Pembumian Keremajaan
Yang kita ketahui dan terpatri sedari awal durasi adalah Riani jago bermusik, sebab ia mempunyai basis kemampuan sinestesia. Atas dasar itu, performa kerennya di atas panggung maupun kualitas komposisi lagu yang mereka gubah tak lagi mengherankan.
Pergumulan Riani menggapai keseimbangan antara dorongan romansa bersama Leo (Bryan Domani), latihan ngeband, kegiatan belajar mengajar, sampai komitmen untuk menggagalkan teror sistematis milik Carmine (Mawar Eva de Jongh) juga tampil lugas.
Semua aspek yang disebutkan di atas lekat dengan keseharian remaja pada umumnya. Pengakuan Ayah (Irgi Fahrezi) dan Ibu (Aida Nurmala) atas keistimewaan pribadi Riani kemudian terbukti menjadi keran pamungkas yang semakin menguatkan tekad Riani.
Satu poin menarik yang saya garis bawahi dari keputusan kreatif Ody C. Harahap selaku sutradara adalah konsistensi untuk menolak penempatan anasir-anasir yang memaksa Riani melompat menuju kedewasaan sebelum waktunya tiba.
Pilihan untuk membumikan sifat-sifat keremajaan dari kuartet anggota band Virgo and The Sparklings adalah elemen yang patut diapresiasi. Dengan demikian penonton remaja tetap mampu berkorelasi dengan kegalauan maupun pergumulan yang dijalani oleh mereka.
Berangkat dari titik itu, konstruksi identitas Riani sebagai Virgo telah berjalan di jalur yang benar. Kapabilitas supernya tidak serta merta membuatnya tampil sebagai sosok bijaksana di antara teman-temannya dalam menghadapi dinamika hidup.
Kita memang tak diberitahu perihal identitas kultural Riani dan kolega The Sparklings sebagaimana Ms. Marvel mendedikasikan sepasang episode utuh bagi upaya penelusuran secara komprehensif atas identitas Muslim Pakistan yang diemban Kamala Khan.

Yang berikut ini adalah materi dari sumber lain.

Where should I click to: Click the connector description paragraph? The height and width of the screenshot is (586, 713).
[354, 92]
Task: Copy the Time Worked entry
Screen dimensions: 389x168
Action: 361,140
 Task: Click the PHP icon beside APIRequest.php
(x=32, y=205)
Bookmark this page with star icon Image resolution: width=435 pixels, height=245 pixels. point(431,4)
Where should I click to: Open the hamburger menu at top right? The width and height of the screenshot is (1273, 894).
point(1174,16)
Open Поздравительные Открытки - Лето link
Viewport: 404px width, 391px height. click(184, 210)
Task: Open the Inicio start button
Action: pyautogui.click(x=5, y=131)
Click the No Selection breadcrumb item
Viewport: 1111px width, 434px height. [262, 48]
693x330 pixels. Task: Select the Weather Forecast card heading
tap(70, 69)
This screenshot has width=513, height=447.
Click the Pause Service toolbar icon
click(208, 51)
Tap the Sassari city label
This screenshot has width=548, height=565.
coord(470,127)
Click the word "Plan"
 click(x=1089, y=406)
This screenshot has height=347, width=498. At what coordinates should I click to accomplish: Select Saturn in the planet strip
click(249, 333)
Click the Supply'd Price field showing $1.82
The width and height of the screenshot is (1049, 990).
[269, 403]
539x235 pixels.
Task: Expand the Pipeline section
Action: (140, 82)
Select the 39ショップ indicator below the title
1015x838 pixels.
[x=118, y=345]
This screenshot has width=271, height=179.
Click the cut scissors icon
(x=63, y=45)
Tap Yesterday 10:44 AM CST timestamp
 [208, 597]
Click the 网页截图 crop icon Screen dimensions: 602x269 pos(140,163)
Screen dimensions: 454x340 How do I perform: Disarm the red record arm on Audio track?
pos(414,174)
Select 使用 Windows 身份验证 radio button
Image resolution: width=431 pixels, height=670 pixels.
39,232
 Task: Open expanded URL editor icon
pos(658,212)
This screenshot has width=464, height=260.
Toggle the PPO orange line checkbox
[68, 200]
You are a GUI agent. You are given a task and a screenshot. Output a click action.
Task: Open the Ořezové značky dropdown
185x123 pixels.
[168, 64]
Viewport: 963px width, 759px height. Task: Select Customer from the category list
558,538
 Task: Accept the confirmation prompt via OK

Maka akan menarik menunggu perkembangan psikologis tokoh Virgo ke depan ketika ia berkolaborasi dengan Gundala, Sri Asih, dan figur luar biasa lainnya. Di tengah kawanan orang dewasa, setidaknya hadir seorang remaja yang mencairkan suasana.
Akan lebih membumi lagi bila Virgo diproyeksikan menjadi salah satu figur yang paling pertama tergiur pada pengaruh negatif dari pihak antagonis sehingga memicunya melakukan kesalahan, persis seperti Wanda Maximoff dalam Captain America: Civil War.
Kesalahan yang Virgo lakukan kelak mungkin menjadi fondasi bagi terciptanya konflik anyar, tapi di saat bersamaan menjadi wadah refleksi yang amat krusial untuk tokoh-tokoh lain di Jagat Sinematik Bumilangit dalam membangun chemistry dan pemahaman kolektif.